I live in the US. I'm not an expert on our history but I know enough to have a good general lay knowledge. Everything said in this sad video is true. I have much more to say about it which I will later. I would say most US citizens don't give much thought to what happened to the indigenous people that lived here first. Some of us however, are unwilling to let the present state be the end of the story for America's indigenous people. We don't know exactly how but we resolved to be organized with them and do what we can to demand reparations and land return for every current surviving tribal Nation, federally recognized or not, within the lower 48 states and Alaska.
Most people in the federal government have chosen to genocide and forcefully assimilate those indigenous to this continent in all the ways described in this video and more. It's very tragic. It never should have happened, there were always alternatives. Treaties could have been respected, and buffalo herds could have been protected and harvested sustainably instead of intentionally driven to almost extinction.
It's probably going to take at least another 100 years but some of these crimes can be undone. Land can be returned, sovereignty finally granted (it still isn't) and for Great Plains-origin tribal Nations who wished they can raise bison again on their lands. The only thing that's stopping all of that from going forward right now are POS State authorities in some cases and federal authorities.

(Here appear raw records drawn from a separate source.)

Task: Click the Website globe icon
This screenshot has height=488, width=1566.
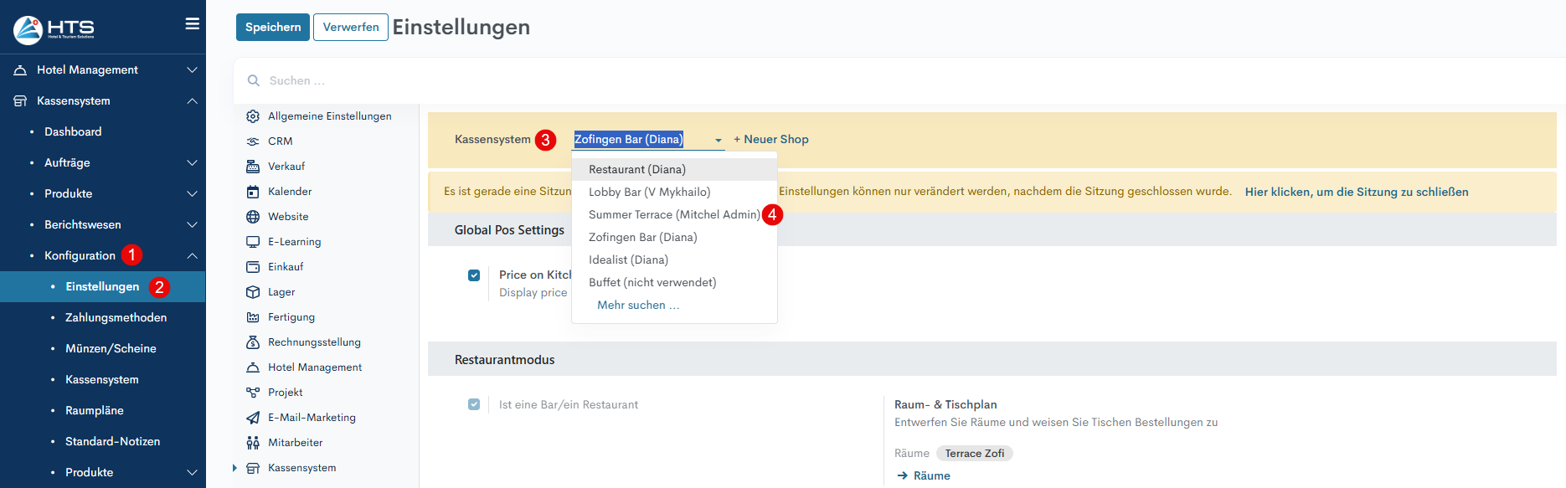Action: [x=253, y=217]
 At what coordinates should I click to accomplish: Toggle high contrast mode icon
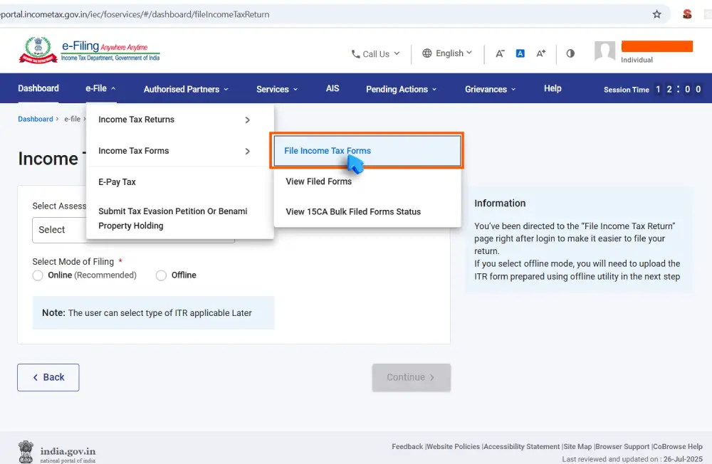point(570,53)
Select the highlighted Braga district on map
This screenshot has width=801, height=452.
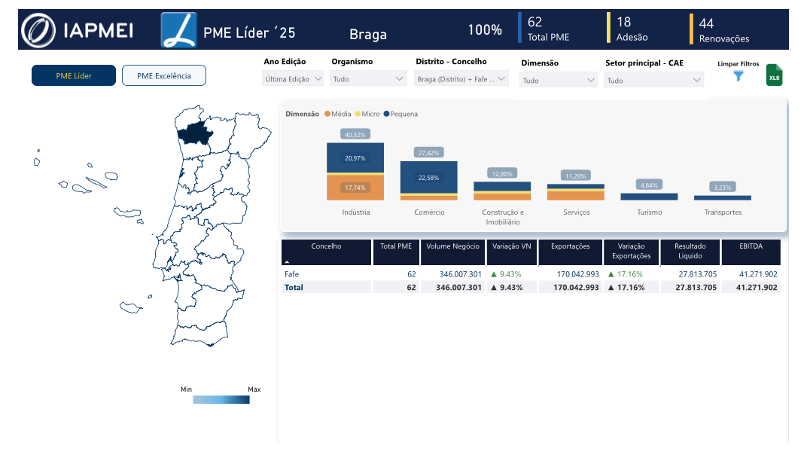[194, 134]
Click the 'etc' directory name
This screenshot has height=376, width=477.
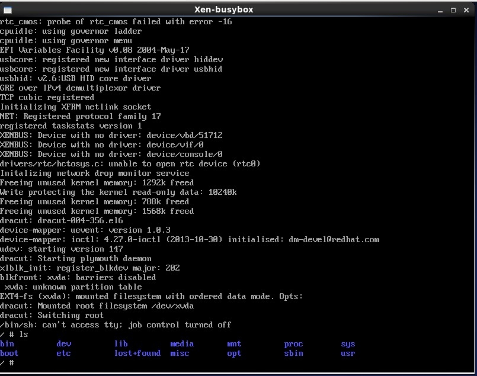pos(63,353)
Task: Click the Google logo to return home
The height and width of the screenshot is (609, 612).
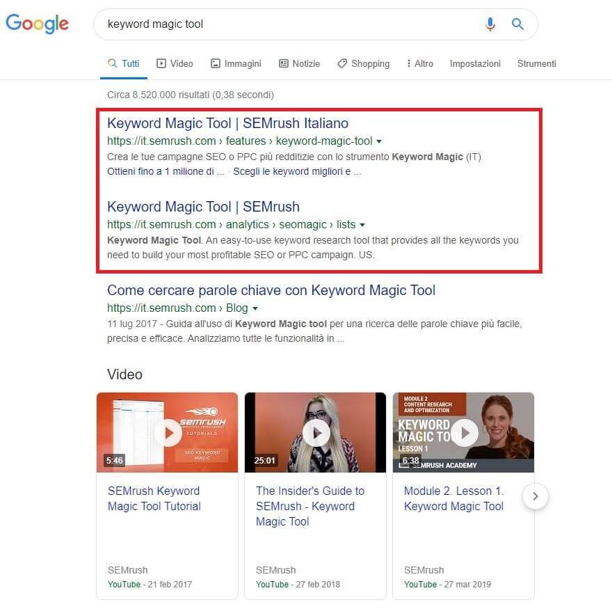Action: coord(37,24)
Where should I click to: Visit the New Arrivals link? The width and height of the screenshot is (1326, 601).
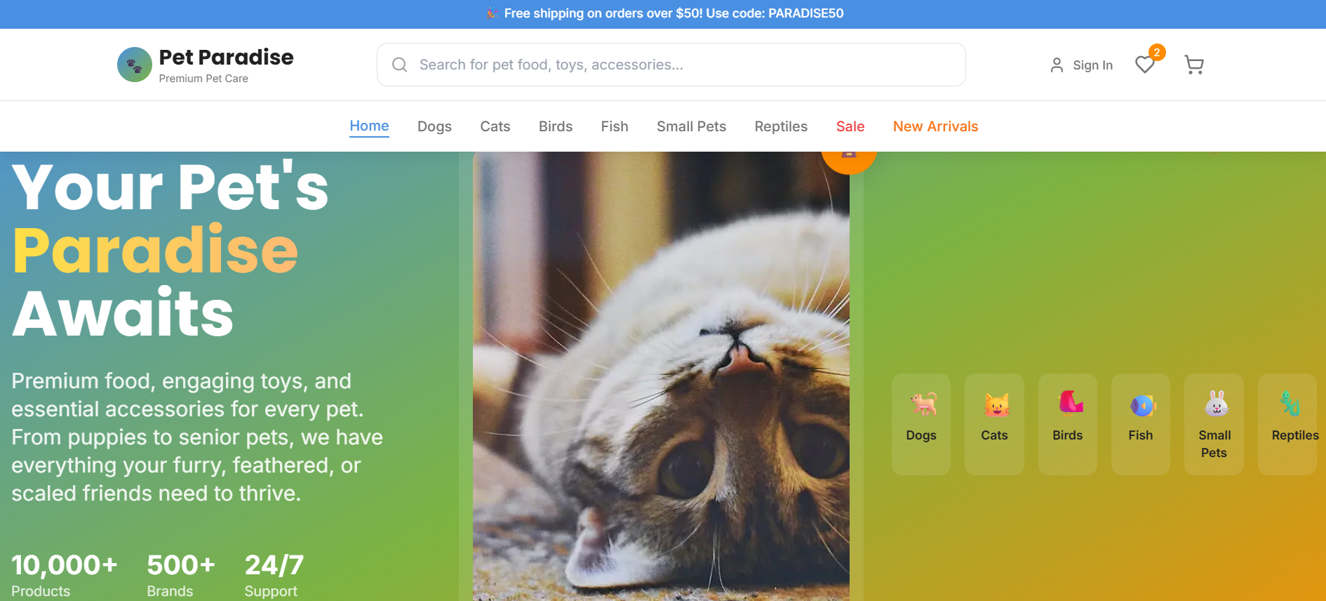pos(935,126)
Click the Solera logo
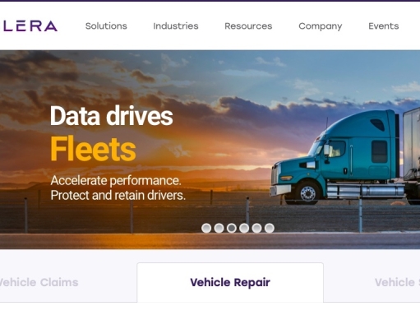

Oh, and just to show you the idiocy and the egos of those in power here, I live in California and every year we have worse catastrophic wildfires then the last. To my knowledge, the California fire authorities have not yet started to employ the most simple of measures to minimize this huge risk, called control burning. Any native community in a fire prone area knows all about controlled burns. Now maybe I'm wrong as I'm not up on the latest details of CalFire, but I think I would have heard about it if they started using controlled burns. To this day they don't use them, that I'm aware of. And guess what? Every YEAR our fire damage gets worse and worse. It's at apocalyptic levels now every summer. Billions of dollars property lost, 100s of lives lost. Now controlled burning wouldn't prevent all of that, but it has the potential to minimize a lot of it. But I guess the CalFire bosses right now think they know better than anyone else, and that's why keeps getting worse every year. So I'm sure whatever they're doing they should just keep doing it since clearly it's been so effective. Or, just maybe, if they had any shred of sense in their head or humility or desire to truly limit the impact of our fire season, maybe they would consult with some of the Native communities we have up and down the state of California, see what they can recommend about control burning and what kinds of ancestral knowledge they can pass along. It certainly wouldn't hurt. The worst it can do is nothing and I have a feeling that knowledge would be very helpful. Anyways yeah we'll see if they ever do that. Far as I'm aware, it hasn't happened yet. And so the rest of us pay a price for their arrogance.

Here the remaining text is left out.